E si chiedono se i servizi di sicurezza e la élite continueranno a sostenerlo. In realtà, è probabile che lo facciano: i vertici degli apparati governativi devono troppo a un sistema senza il quale con ogni probabilità non durerebbero un minuto. E nel Paese mancano tycoon con un potere economico e mediatico in grado di proporsi come alternativa. Difficile che l’opposizione possa trovare le risorse e le alleanze necessarie a scacciare Lukhashenko. Che, tra l’altro, ha un indubbio supporto nelle zone rurali e tra le generazioni più anziane. In piazza stanno scendendo soprattutto i giovani delle città. Non sono però solo di politica interna i motivi di una probabile delusione delle aspettative di chi ritiene che in Bielorussia stia succedendo qualcosa di simile a quanto successe in Ucraina nel 2014, quando la rivoluzione di Maidan portò al cambiamento del regime. Sono anche e soprattutto motivi di politica internazionale: sia la Russia che l’Occidente hanno da dire quanto di peggio, su Lukashenko.
Ma in entrambi i casi prevale la percezione che una sua destituzione comporterebbe più perdite che profitti. «Con il precedente ucraino e la successiva annessione della Crimea da parte di Mosca come punti di riferimento, Washington e l’Europa considerano il presidente bielorusso come l’unica garanzia disponibile per la sovranità del Paese», nota l’analista Maxim Samorukov sul sito del think tank Carnegie.
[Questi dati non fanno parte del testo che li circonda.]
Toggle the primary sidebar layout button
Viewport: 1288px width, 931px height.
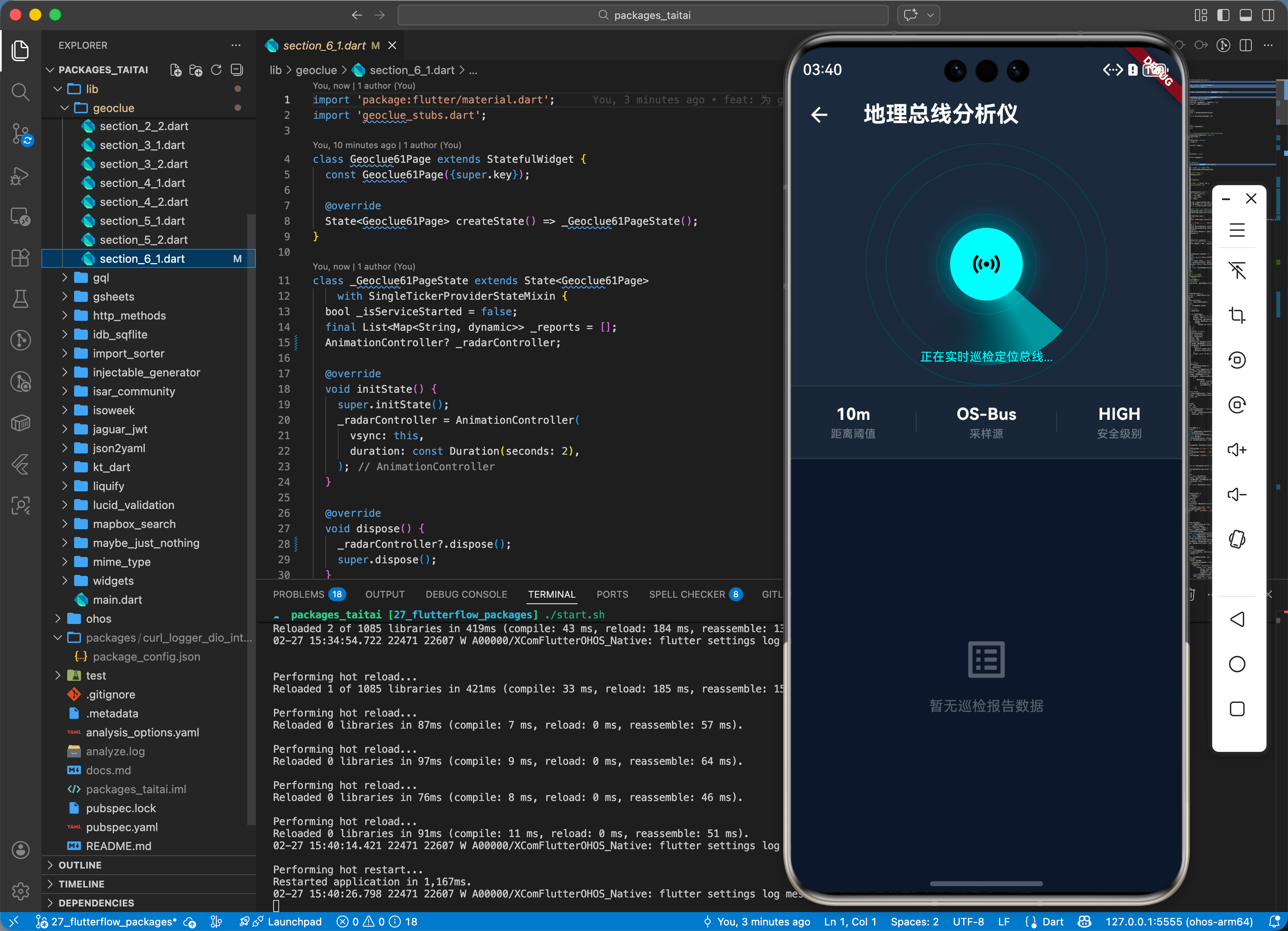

Ipotizzare un appoggio materiale a Thikanovskaya e a un movimento di opposizione organizzato potrebbe essere quindi un mero esercizio di “whishful thinking”. Dal canto suo, Mosca – nonostante le voci su rocambolesche manovre per destabilizzare un alleato sempre più mercuriale e problematico – mantiene come priorità quella di impedire che la Bielorussia si integri nel sistema occidentale.
E volenti o nolenti, l’unico vero ostacolo a una tendenza che nella società civile è già in atto è proprio Lukashenko. Senza contare la solidarietà tra leader autoritari, di cui Vladimir Putin può esser considerato un cultore. A proposito: il primo capo di Stato a congratularsi con Lukashenko per la rielezione è stato il presidente cinese Xi Jinping. Il messaggio di Putin è arrivato dopo. E non fa riferimento alla «alta autorità politica e alla fiducia della popolazione dimostrate», come quello inviato all’indomani delle presidenziali bielorusse del 2015. Piuttosto, il messaggio di Putin stavolta sembra un memorandum: chiede di riprendere l’integrazione nell’Unione intergovernativa con Mosca, di rafforzare i legami economici e militari. Intanto, in Russia uno dei maggiori quotidiani indipendenti, la Novaya Gazeta, scrive che «nella storia, chi vuol regnare all’infinito spesso lascia dietro di sé una scia di sangue». Nel Paese il cui presidente si è appena “azzerato” i mandati per poter restare in carica fino al 2036, il riferimento non è casuale.